Nous avons évoqué ce problème à maintes reprises ici même, mais il prend ces temps-ci une telle ampleur qu'il convient d'envisager, sans faux semblant, les conséquences que la décomposition de l'Union européenne pourrait avoir à brève échéance si les vingt-huit pays qui la composent ne s'entendent pas sur l’essentiel comme cela semble très probable. Tout simplement parce que la paix du monde, acquise au sortir de la Deuxième Guerre mondiale lorsque, précisément, les Pères de l'Europe décidèrent de mettre un terme à leurs divisions séculaires en jetant les fondements de la Communauté économique européenne, se trouve aujourd’hui menacée et parce que, manifestement, les mauvais démons ainsi neutralisés sont, hélas !, toujours vivants.

Cette réflexion est d'autant plus nécessaire que la gouvernance mondiale issue des accords de Yalta, en 1945, vole en éclat avec l'apparition, au premier plan de la scène internationale, de puissances comme la Chine et l'Inde qui sont bien décidées à imposer leur loi dans l'espace géopolitique, avec la réapparition de la Russie qui n'entend plus laisser les pays occidentaux dominer la planète, avec l'effacement des Etats-Unis que provoquera inévitablement la stratégie pour le moins hasardeuse de Donald Trump visant à faire de l'isolationnisme économique et diplomatique la clé de sa politique extérieure. Prise dans un tel tourbillon, l'Europe, aussi riche et prospère soit-elle, a peu de chances en vérité de tirer son épingle du jeu si elle ne préserve pas son unité et surtout la cohésion sur laquelle repose sa puissance.

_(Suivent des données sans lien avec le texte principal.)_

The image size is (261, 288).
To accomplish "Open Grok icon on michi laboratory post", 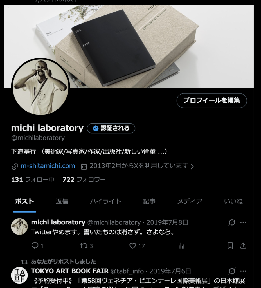I will click(232, 222).
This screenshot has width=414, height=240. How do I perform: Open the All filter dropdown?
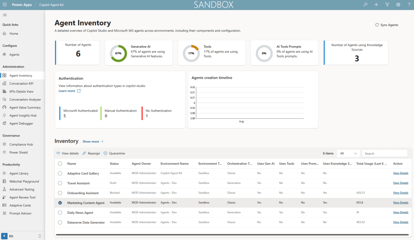(x=348, y=154)
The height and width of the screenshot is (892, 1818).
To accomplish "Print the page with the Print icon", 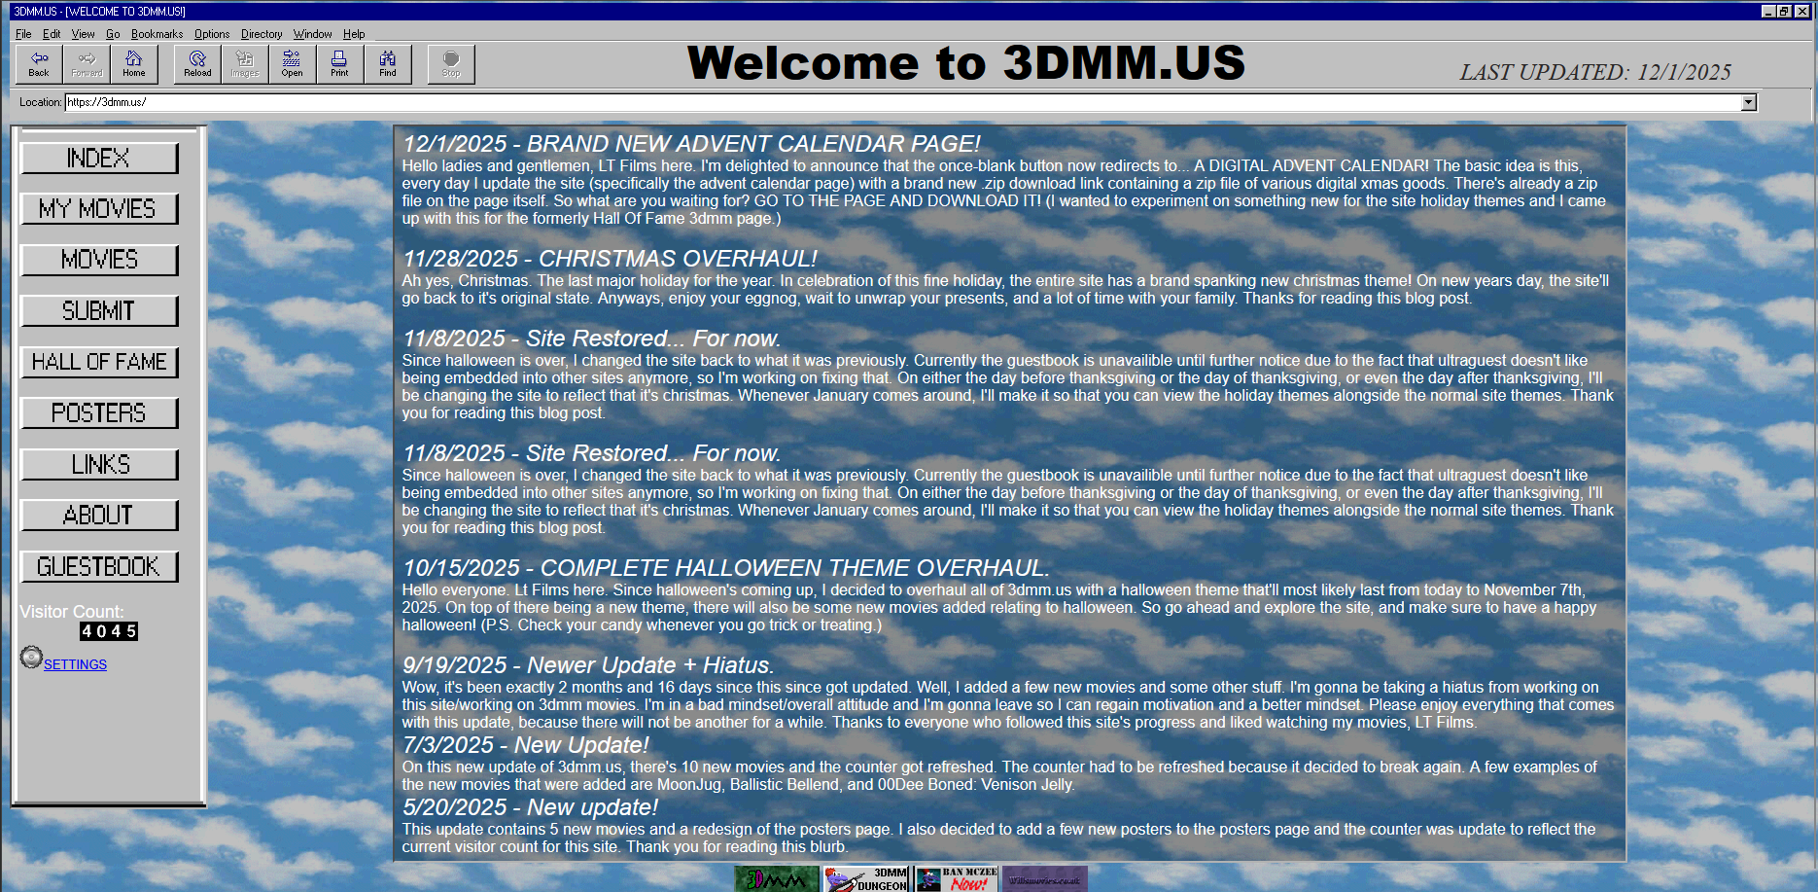I will click(339, 63).
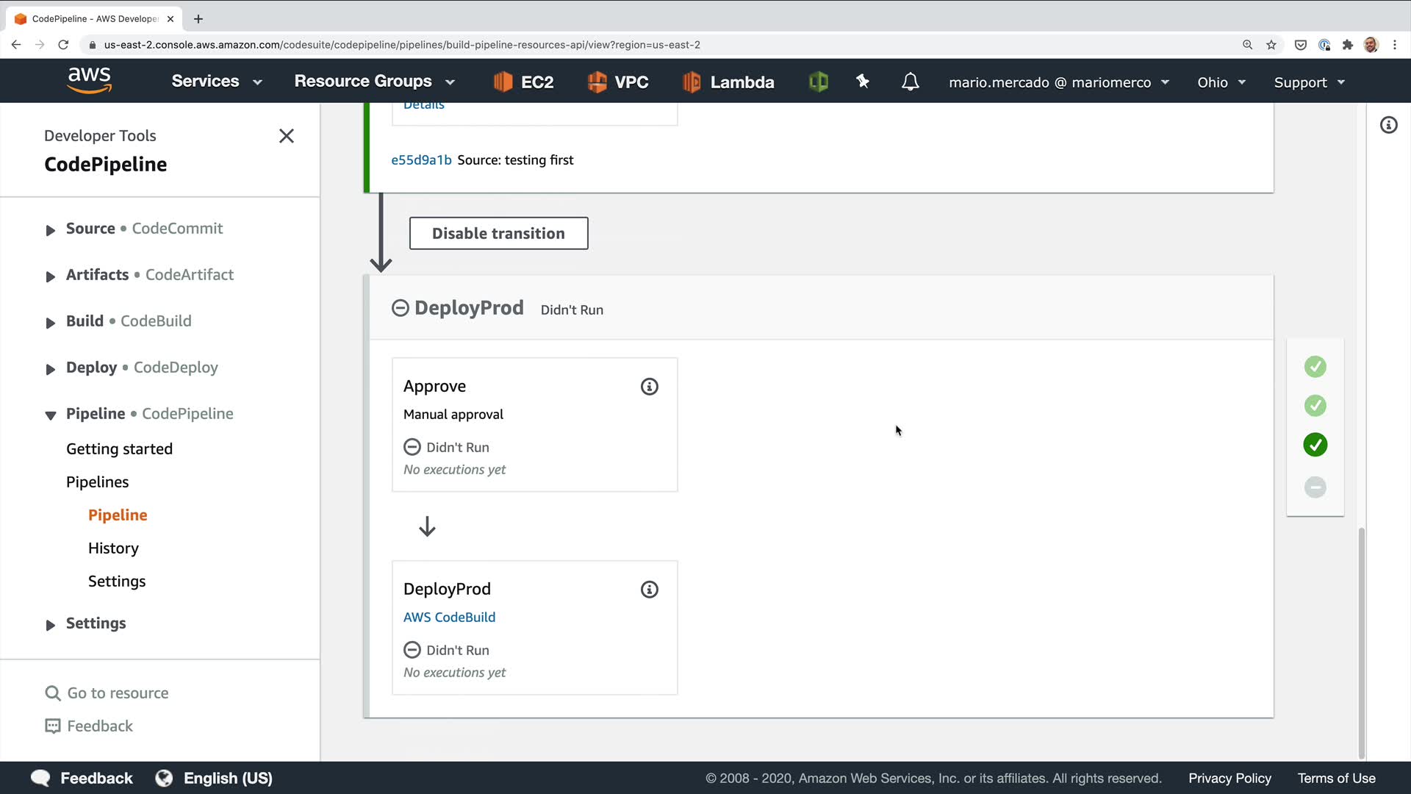Expand the Build CodeBuild section
Viewport: 1411px width, 794px height.
50,323
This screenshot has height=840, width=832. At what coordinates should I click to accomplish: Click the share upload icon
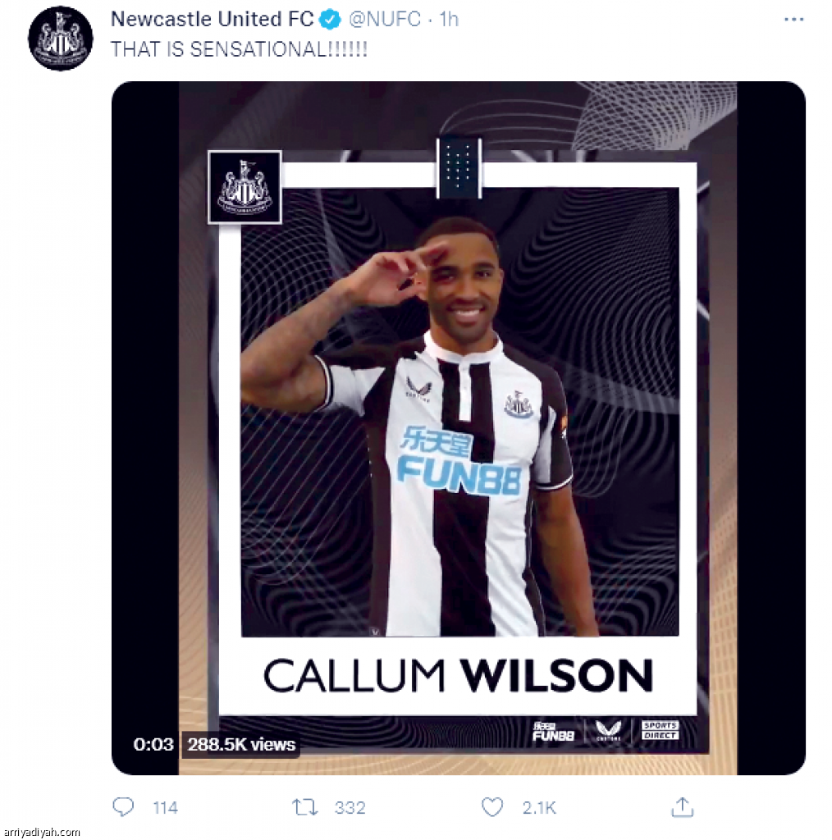[x=683, y=807]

Ce n'est évidemment pas un hasard si les "think tanks" – laboratoires d’idées, cercles de réflexion -  du Vieux continent se penchent aujourd'hui sur ce problème afin d'aider les dirigeants européens à prendre les bonnes décisions dans un contexte aussi difficile et dans un environnement aussi instable. Mais il est très probable qu'à terme plus ou moins rapproché, l'idée s'imposera au noyau dur de l'Europe, autrement dit à l'Allemagne et à la France, que l'Union européenne dans sa forme présente, c'est-à-dire avec vingt-huit Etats peu portés à s'entendre sur l'essentiel, n'est plus viable. Ce qui pourrait déboucher sur la construction d'une communauté dite " à deux vitesses" avec, d'une part, un petit groupe d'Etats décidé à franchir un pas décisif sur la voie de l'unité et, d'autre part, les autres membres de l'Union européenne liés par de simples accords économiques et financiers.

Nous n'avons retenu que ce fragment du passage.